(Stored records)
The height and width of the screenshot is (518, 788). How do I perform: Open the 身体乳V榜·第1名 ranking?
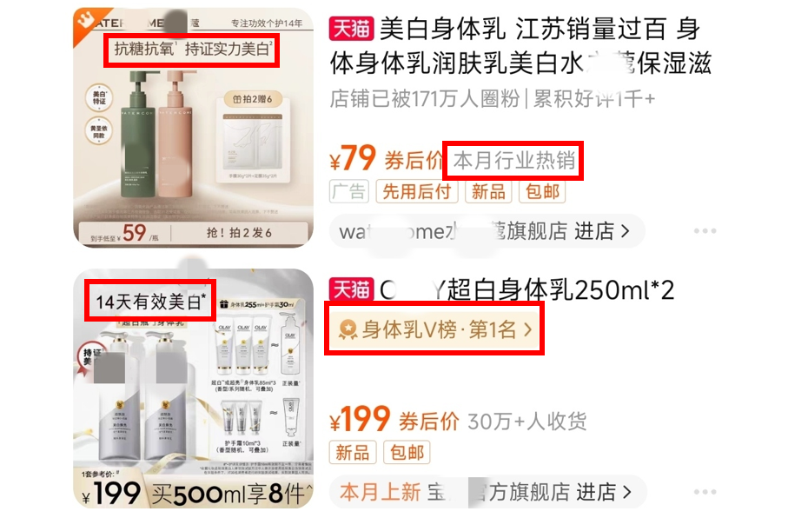pyautogui.click(x=434, y=330)
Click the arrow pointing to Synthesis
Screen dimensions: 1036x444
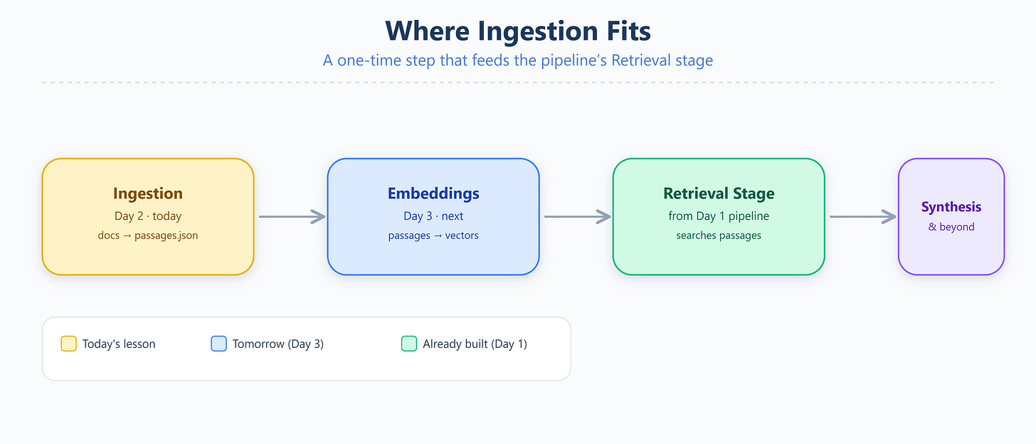click(863, 216)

Required work >> Before handing back the copy, remove the pictures; otherwise print the data exactly.

Response >>
The height and width of the screenshot is (518, 788). How do I perform: Open the 身体乳V榜·第1名 ranking?
pyautogui.click(x=434, y=330)
Click the arrow pointing to Synthesis
Screen dimensions: 1036x444
click(863, 216)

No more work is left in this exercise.